Pferde wiehern zweistimmig und äussern dadurch ihre Emotionen. (Bild: Marie Charouzova / shutterstock.com)
Die vielfältige Tonwelt der Pferde
Pferde sind erstaunlich kommunikative Tiere, auch wenn sie weniger gesprächig erscheinen als Schweine oder Ziegen. Elodie Mandel-Briefer von der ETH Zürich, eine Expertin für stimmliche Kommunikation, erforscht die unterschiedlichen Lautäußerungen der Pferde und deren Bedeutungen. Pferde nutzen ihre Stimme, um wichtige Informationen zu vermitteln, obwohl sie sich eher durch Körpersprache verständigen.
Warum Pferde weniger sprechen
Die Evolution könnte erklären, warum Pferde ihre Stimme weniger zur Kommunikation einsetzen. Als Beutetiere mussten sie sich ruhig verhalten, um Raubtiere nicht anzulocken. Im Gegensatz dazu lebten Schweine in waldreichen Gebieten, wo sie laute Signale nutzen mussten. Pferde hingegen, die in der offenen Steppe lebten, konnten auf Sichtkontakt und Körpersignale setzen.
Das Wiehern als Kommunikationsmittel
Pferde wiehern, um sich über größere Distanzen zu verständigen. Ein lautes Wiehern kann mehrere Kilometer weit hörbar sein und dient der Standortbestimmung, der Warnung vor Gefahren oder dem Zurückrufen zur Herde. Pferde begrüßen einander, kommunizieren zwischen Stute und Fohlen oder weisen einander zurecht. Jedes Pferd hat eine einzigartige Stimme, die durch individuelle Stimmlage, Stärke, Tonlänge und Frequenz charakterisiert ist.
Entschlüsselung der Pferdesprache
Elodie Mandel-Briefer und ihr Team haben entdeckt, dass Pferde durch Wiehern komplexe Informationen übermitteln können. Zwei unabhängige Grundfrequenzen ermöglichen es ihnen, emotionale Zustände auszudrücken. Positive Emotionen zeigen sich in einer tieferen und kürzeren Frequenz, während negative Emotionen eine höhere und längere Frequenz haben.
Emotionale Intelligenz der Pferde
In Studien wurde festgestellt, dass Pferde die Emotionen ihrer vertrauten Artgenossen durch deren Wiehern erkennen und darauf reagieren können. Bei unbekannten Pferden ist dies jedoch nicht der Fall. Ob Pferde sich von den Emotionen anderer anstecken lassen, bleibt unklar.
Weitere Lautäußerungen
Neben dem Wiehern haben Pferde ein breites Repertoire an Geräuschen. Stuten quietschen oft, besonders wenn sie rossig sind. Fohlen, Hengste und Wallache quietschen beim Spielen oder bei Rangeleien. Brummen, Schnauben, Prusten und Schnorcheln haben ebenfalls spezifische Bedeutungen. Zum Beispiel schnorcheln nervöse Pferde bei unbekannten Objekten, während entspanntes Prusten Zufriedenheit signalisiert.
Grunzen und Stöhnen
Grunzen, Stöhnen oder Seufzen können auf Anstrengung oder Schmerz hinweisen, etwa beim Landen nach einem Sprung.

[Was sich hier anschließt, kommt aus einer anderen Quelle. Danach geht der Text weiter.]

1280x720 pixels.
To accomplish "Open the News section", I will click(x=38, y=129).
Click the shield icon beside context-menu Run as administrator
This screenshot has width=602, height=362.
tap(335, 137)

Langjährige Pferdebesitzer lernen durch Erfahrung und Beobachtung, die verschiedenen Lautäußerungen ihrer Tiere zu deuten und können so besser auf deren Bedürfnisse eingehen. Die Forschung von Mandel-Briefer trägt dazu bei, das Verständnis für die komplexe Kommunikationswelt der Pferde zu vertiefen.